La prise en charge d’un sinistre par un assureur n’emporte aucune conséquence sur le plan juridique, et donc judiciaire, puisqu’il appartient au juge d’apprécier les faits et leur qualification juridique.
Par ailleurs et surtout, il n’appartient pas au juge des référés, juge de l’évidence, de se prononcer ni sur l’existence d’une réception tacite ni sur les conditions d’application de la responsabilité décennale d’une entreprise, ces questions, qui nécessitent une analyse juridique, relevant de l’appréciation des juges du fond.
A titre surabondant, il est observé qu’en l’état aucun élément du dossier ne permet d’objectiver la présence d’infiltrations d’une importance telle qu’elles rendraient l’ouvrage impropre à sa destination, les simples photographies versées aux débats (pièce 12 de l’intimée) étant insuffisantes pour apporter la preuve requise.
Dans ces conditions, l’ordonnance querellée sera infirmée.
Sur la demande de renvoi au fond
La « passerelle » de l’article 837 code de procédure civile n’étant pas applicable à la procédure en appel, la demande de la SCI des jardiniers sera rejetée.
Sur les frais irrépétibles non compris dans les dépens et les dépens
Eu égard à l’issue de la présente procédure, l’ordonnance déférée sera infirmée.

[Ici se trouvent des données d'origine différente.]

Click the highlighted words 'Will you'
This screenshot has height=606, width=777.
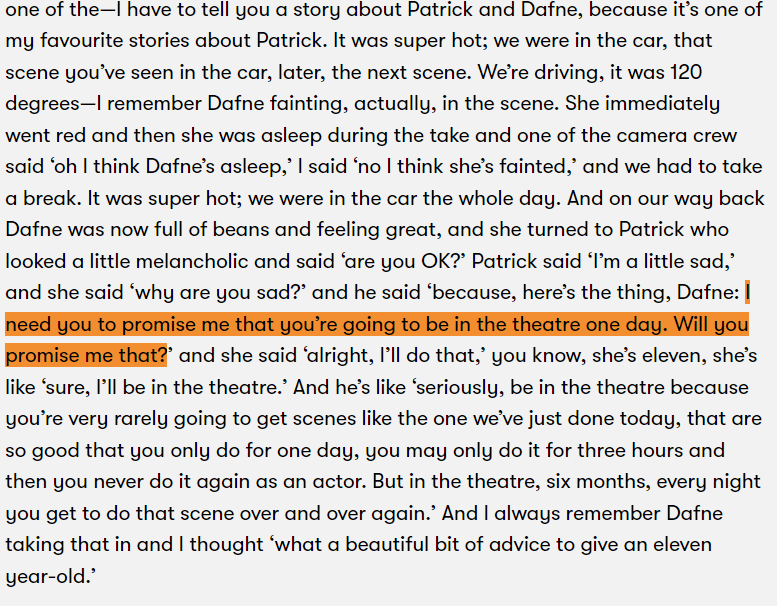pos(711,325)
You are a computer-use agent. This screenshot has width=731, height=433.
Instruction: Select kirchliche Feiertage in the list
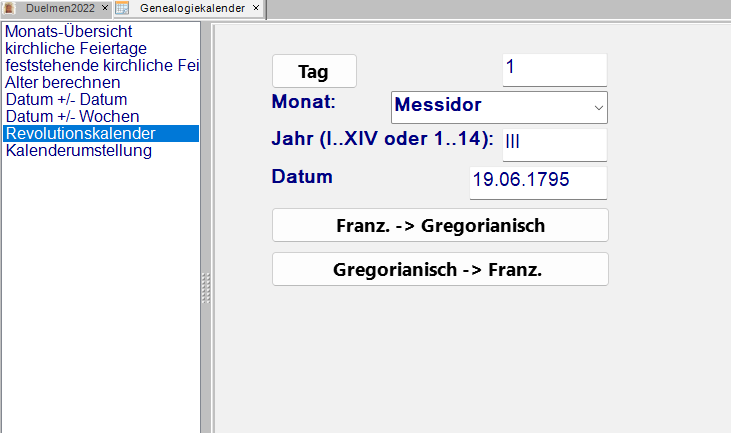pos(76,49)
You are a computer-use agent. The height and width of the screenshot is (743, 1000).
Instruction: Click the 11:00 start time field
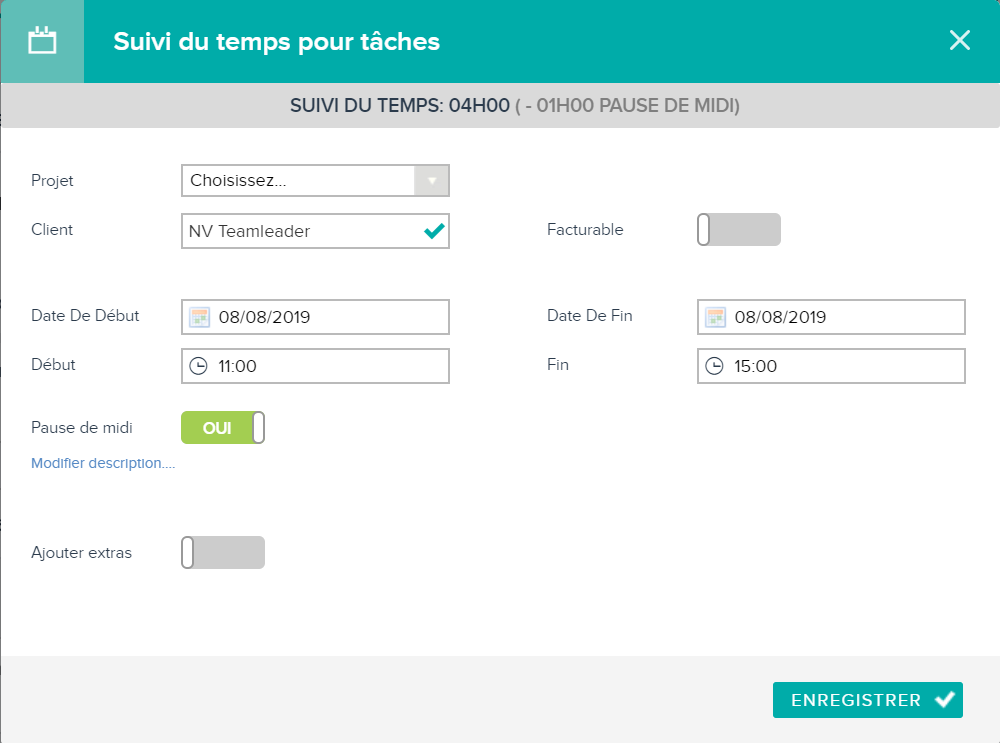click(x=315, y=366)
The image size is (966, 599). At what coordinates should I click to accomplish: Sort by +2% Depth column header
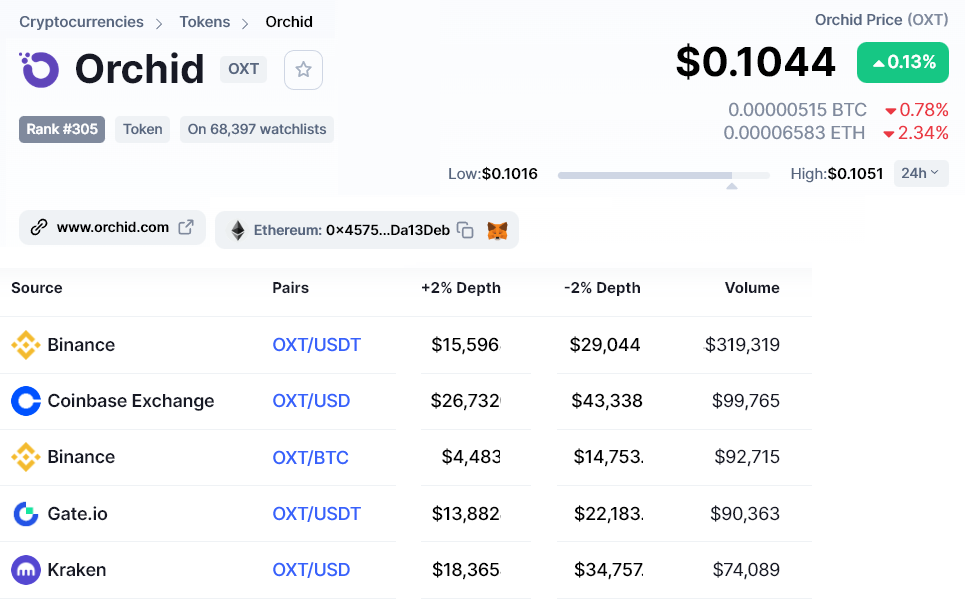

La SCI des jardiniers, qui succombe, sera condamnée aux dépens et à payer à la SARL Charpente le toit la somme de 2 000 euros en application des dispositions de l’article 700 du code de procédure civile.
PAR CES MOTIFS
La cour, par arrêt contradictoire,
Infirme l’ordonnance rendue le 30 janvier 2025 par le juge des référés près le tribunal judiciaire de Montpellier ;
Statuant à nouveau,
Déboute la SCI des jardiniers de ses demandes ;
Condamne la SCI des jardiniers à payer à la SARL Charpente le toit la somme de 2 000 euros en application des dispositions de l’article 700 du code de procédure civile ;
Condamne la SCI des jardiniers aux dépens.